Staatliche Agentur soll nun bei Firmenrettung helfen
Kosmetikfirma Kanebo lässt Verkauf platzen

Der überschuldete japanische Kosmetik- und Textilhersteller Kanebo hat seinen Milliarden-Deal mit Haushaltswarenhersteller Kao platzen lassen. Stattdessen soll nun die staatliche Sanierungsagentur IRC (Industrial Revitalization Corporation) zu Hilfe eilen.
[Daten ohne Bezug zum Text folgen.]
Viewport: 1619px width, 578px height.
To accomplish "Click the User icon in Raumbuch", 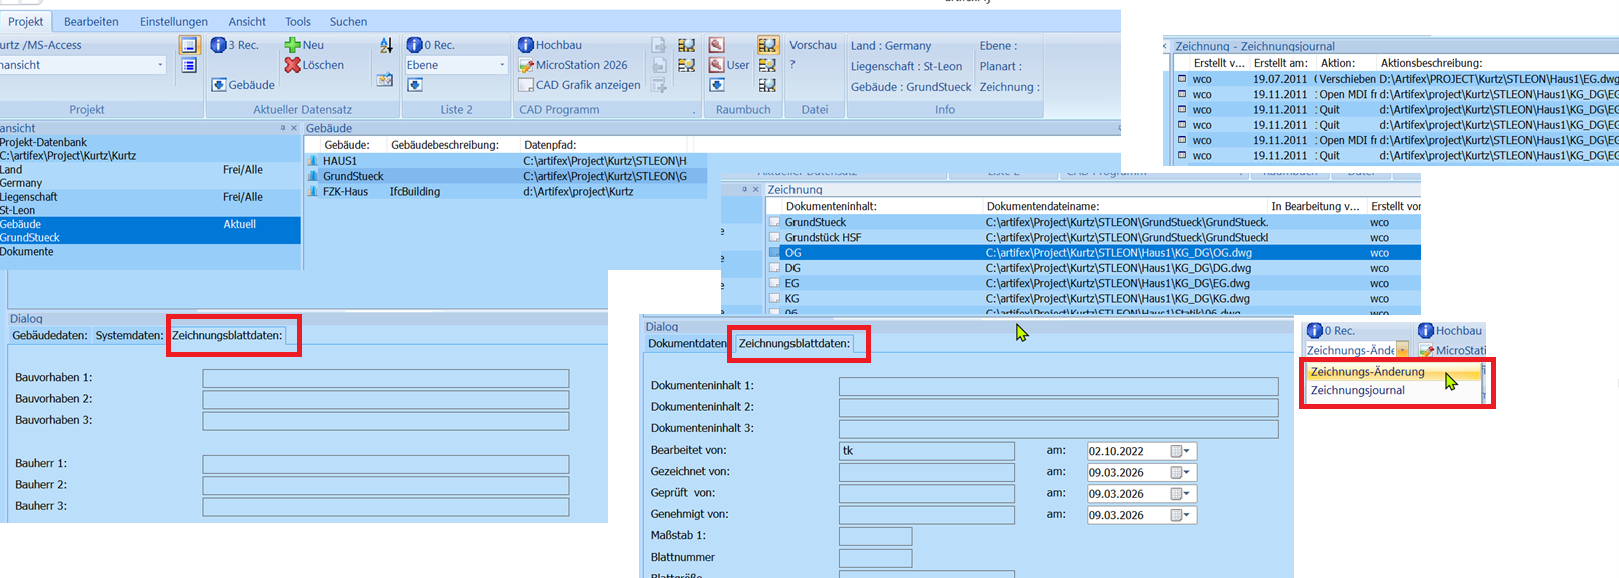I will (717, 65).
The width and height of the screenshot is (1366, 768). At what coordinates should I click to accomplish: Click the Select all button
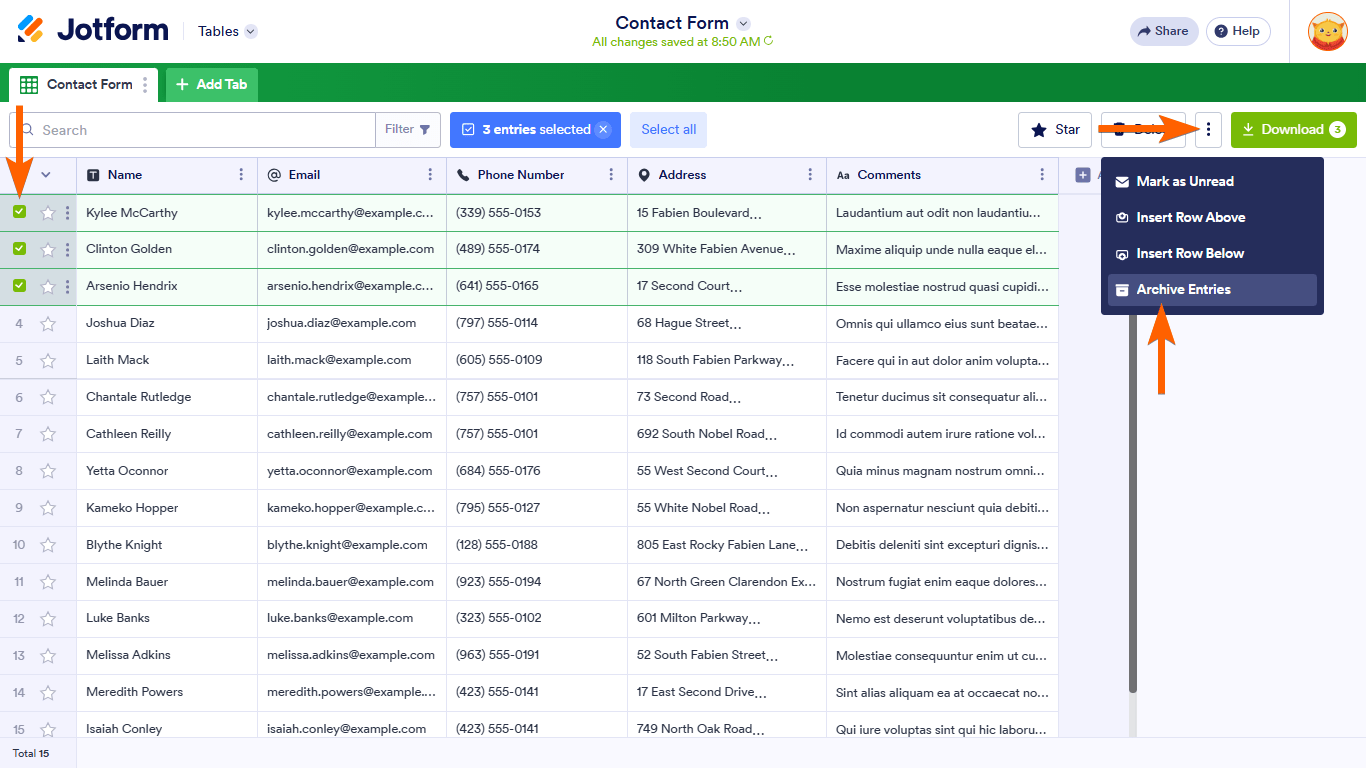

bas TOKIO. Ursprünglich wollte Kanebo sein Kosmetikgeschäft an Kao verkaufen, um seine anderen Geschäftsbereiche wie Textilien, Lebensmittel und Pharmazeutika zu sanieren. Seit Oktober verhandeln die beiden Unternehmen über die Transaktion, die mit geschätzten 3 Mrd. Euro eine der größten Übernahmen in Japan geworden wäre. Doch in der Betriebsgewerkschaft wurden Befürchtungen stärker, das 60 Jahre alte Unternehmen könne nicht überleben, wenn das Kosmetikgeschäft, das rund 40 % des Umsatzes liefert, herausgelöst würde. Die Kanebo-Aktie reagierte mit einem Kursrutsch von 14,7 %. Kao-Aktien dagegen blieben mit minus 0,2 % stabil.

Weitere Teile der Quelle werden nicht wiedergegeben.